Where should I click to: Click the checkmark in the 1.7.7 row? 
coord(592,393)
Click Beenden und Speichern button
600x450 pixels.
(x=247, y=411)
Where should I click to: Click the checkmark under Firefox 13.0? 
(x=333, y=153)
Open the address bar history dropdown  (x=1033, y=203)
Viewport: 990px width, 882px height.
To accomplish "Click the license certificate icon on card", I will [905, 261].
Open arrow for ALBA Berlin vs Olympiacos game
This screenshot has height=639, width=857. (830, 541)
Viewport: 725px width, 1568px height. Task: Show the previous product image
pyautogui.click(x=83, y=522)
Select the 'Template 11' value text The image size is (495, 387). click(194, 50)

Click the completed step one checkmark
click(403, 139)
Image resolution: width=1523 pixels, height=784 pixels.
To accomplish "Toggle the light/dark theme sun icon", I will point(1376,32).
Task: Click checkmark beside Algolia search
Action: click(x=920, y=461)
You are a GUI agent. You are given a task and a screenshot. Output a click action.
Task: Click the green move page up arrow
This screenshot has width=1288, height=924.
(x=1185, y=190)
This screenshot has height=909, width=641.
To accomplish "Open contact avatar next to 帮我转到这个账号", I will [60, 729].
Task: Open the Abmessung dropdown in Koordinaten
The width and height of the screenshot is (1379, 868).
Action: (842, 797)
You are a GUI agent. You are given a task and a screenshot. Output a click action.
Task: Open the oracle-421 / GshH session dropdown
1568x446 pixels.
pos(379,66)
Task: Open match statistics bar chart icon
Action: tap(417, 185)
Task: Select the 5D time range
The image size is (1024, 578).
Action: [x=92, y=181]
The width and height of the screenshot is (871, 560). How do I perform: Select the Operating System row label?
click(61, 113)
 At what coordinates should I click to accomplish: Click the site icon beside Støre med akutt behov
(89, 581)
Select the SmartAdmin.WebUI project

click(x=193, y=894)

◆ **AIM OF THE EXERCISE**
Word for word, restate each line of the material.

◆ **ANSWER TO THE EXERCISE**
Where should I click to: Click the checkmark in the 1.7.7 row? 
coord(592,393)
Click Beenden und Speichern button
600x450 pixels.
(x=247, y=411)
Where should I click to: Click the checkmark under Firefox 13.0? 
(x=333, y=153)
Open the address bar history dropdown  (x=1033, y=203)
Viewport: 990px width, 882px height.
To accomplish "Click the license certificate icon on card", I will [905, 261].
Open arrow for ALBA Berlin vs Olympiacos game
This screenshot has height=639, width=857. (830, 541)
Viewport: 725px width, 1568px height. Task: Show the previous product image
pyautogui.click(x=83, y=522)
Select the 'Template 11' value text The image size is (495, 387). click(194, 50)

Click the completed step one checkmark
click(403, 139)
Image resolution: width=1523 pixels, height=784 pixels.
To accomplish "Toggle the light/dark theme sun icon", I will point(1376,32).
Task: Click checkmark beside Algolia search
Action: click(x=920, y=461)
You are a GUI agent. You are given a task and a screenshot. Output a click action.
Task: Click the green move page up arrow
This screenshot has width=1288, height=924.
(x=1185, y=190)
This screenshot has height=909, width=641.
To accomplish "Open contact avatar next to 帮我转到这个账号", I will [60, 729].
Task: Open the Abmessung dropdown in Koordinaten
The width and height of the screenshot is (1379, 868).
Action: (842, 797)
You are a GUI agent. You are given a task and a screenshot. Output a click action.
Task: Open the oracle-421 / GshH session dropdown
1568x446 pixels.
pos(379,66)
Task: Open match statistics bar chart icon
Action: tap(417, 185)
Task: Select the 5D time range
The image size is (1024, 578).
Action: [x=92, y=181]
The width and height of the screenshot is (871, 560). How do I perform: Select the Operating System row label?
click(61, 113)
 At what coordinates should I click to accomplish: Click the site icon beside Støre med akutt behov
(89, 581)
Select the SmartAdmin.WebUI project

click(x=193, y=894)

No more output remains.